Мой сын умер через неделю. Три дня я был с ним, четыре дня не мог выдержать напряжения и, пьяный, грязный, возвращался только к рассвету. Но тогда я сразу шел к нему, и он держал меня за палец. Я даже и не думал, что такие крошки умеют вот так.
Тогда мы много разговаривали.
Я говорил:
— Моя совесть перед твоей мамой не чиста. Если ты отправишься туда же, куда и она, то передай ей, как я люблю ее и волнуюсь, что с ней, и как она там. Так удивительно, когда умирает кто-то, кто так боялся смерти. Как будто страх должен все это отвратить. А ты еще ничего не боишься. Ты очень смелый. Вообще-то, знаешь, я хороший отец. Многие дети вроде тебя отправляются на свалку, потому что отцы не желают их признавать. То есть, я себя не хвалю, но сам понимаешь. Я был бы тебе неплохим папой. А твоя мама, да, она очень хорошая женщина. Добрая. Милая. Очень красивая. Мы с ней были полные противоположности, а ты, кто знает, какой ты.
Он хватал меня за палец очень крепко, с силой, которой от такого хрупкого существа вовсе не ожидаешь. Так иногда могла вцепиться в меня его мать, тоже с невероятной силой. В минуту ужасного страха.
И я брал сына на руки и успокаивал, такой пьяный, что волновался, как бы не выронить бедняжку.
Как-то Эрот меня спросил:
— Можно тебе сказать правду?
К тому времени я уже подумывал над тем, чтобы дать ему свободу, так что Эроту было что терять. Но, если у него была какая-то мысль по моему поводу, он старался ее озвучивать.
Эрот, сообразно своему имени, из заморыша вырос в красивого кудрявого юношу с миндалевидными, темными глазами и чувственными губами, в любимца наших служанок. И если бы не его знаменитая в узких кругах прямота, девушки ценили бы его еще больше.
Но Эрот не мог скрывать свое ценное мнение по любому вопросу от любых людей.
Я некоторое время раздумывал над тем, нужно ли оно мне. Потом сказал:
— Валяй.
— Это очень грубо.
Я еще подумал, затем кивнул.
— Ты — урод.
— Спасибо, Эрот.
Я почему-то не разозлился, хотя, бывало, наказывал его за резкие высказывания. Наверное, в душе я был с ним согласен.
Я даже был ему, отчасти, благодарен за то, что он ударил меня хорошенько этим словом. Впрочем, я бы, может, в принципе хотел, чтобы он меня ударил. А ты меня любил и поддерживал, и я не решился тебе сразу сказать, как мы жили. Только спустя очень долгое время и будучи очень пьяным, я рассказал тебе эту историю, и ты тогда даже со мной подрался.
— Я был с ней таким жестоким, — сказал я. Эрот, серьезный как всегда, кивнул.
— Ты был.
— Но мне стыдно.
— Ну и что? — спросил он.
— Ты забываешься, — сказал я, и Эрот тут же замолчал. Больше он ничего не говорил мне по этому поводу. Впрочем, и с самого начала Эрот выразился достаточно ясно.

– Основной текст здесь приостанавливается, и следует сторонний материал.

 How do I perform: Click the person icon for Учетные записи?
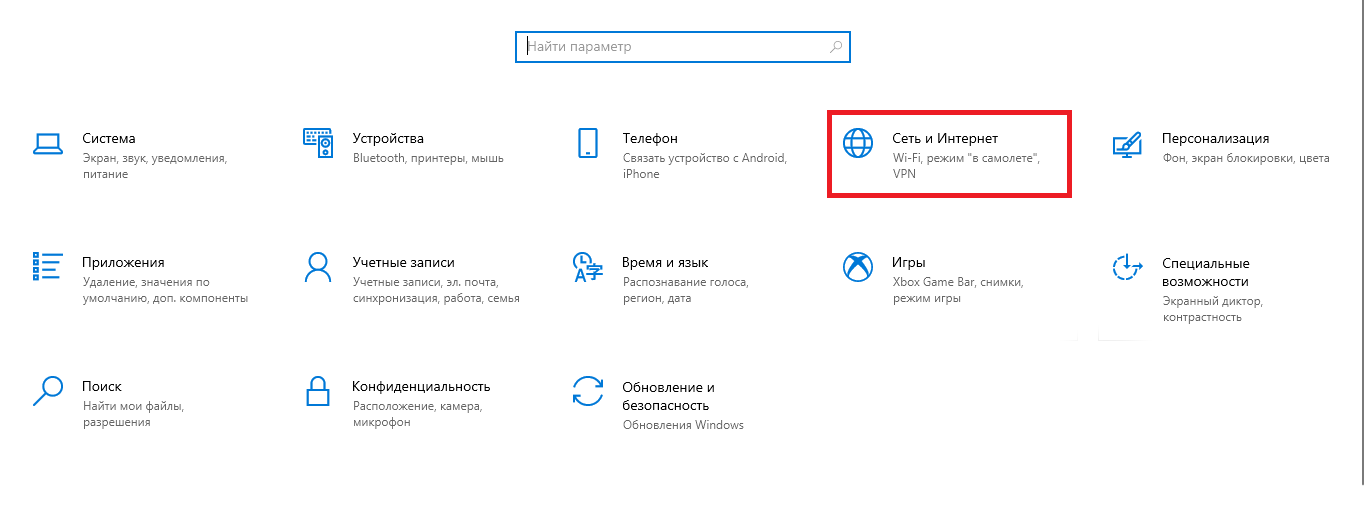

А мой сын, да, он умер. Смешной маленький ребенок, недозрелое яблоко. Он умер до того, как получил возможность носить мое имя.
Как-то раз я пришел домой, и, пьяный, ты уже понял, склонился над его колыбелькой.

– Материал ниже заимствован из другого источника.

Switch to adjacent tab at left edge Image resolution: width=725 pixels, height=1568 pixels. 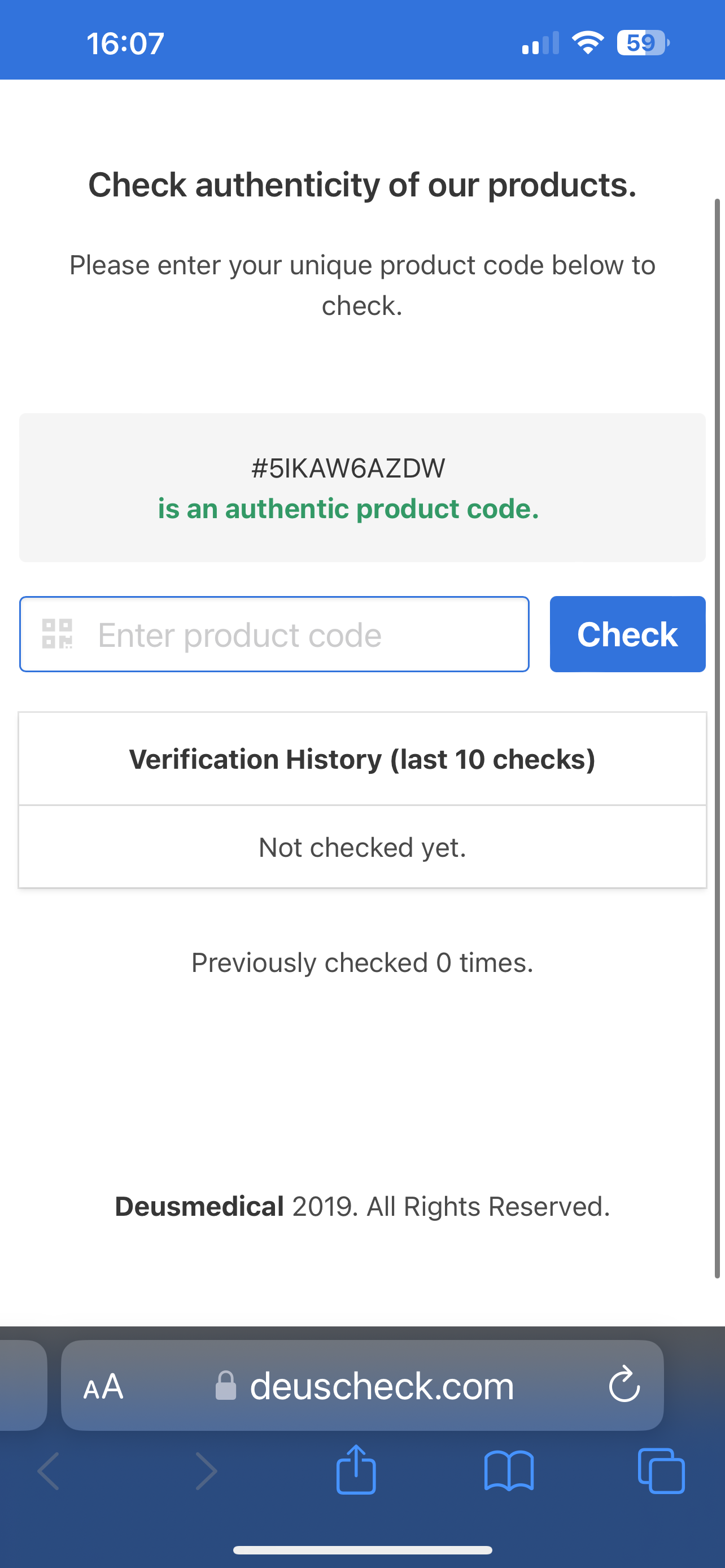23,1385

— Привет, — сказал я. Он схватил меня за палец и некоторое время держал. Потом вдруг издал пару раз какой-то тихий звук, не очень похожий на плач, и тихонько, будто бы заснул, отошел к большинству.
Я даже сразу этого не понял, заметил только, когда он стал остывать. Такой маленький, поэтому и случилось это быстро.
Так ушла Фадия, а за ней ушло и все, что от нее осталось.
Потом, милый друг, спустя несколько недель, когда мой дом сделался совершенно пуст, я нашел ее красный плеер. Хотел было послушать, наконец, то, что слушала Фадия, нажал на кнопку, но — ничего. Ни музыки, ни звука. Он сломался.
И теперь уже совершенно точно нельзя было сказать, что ее так волновало.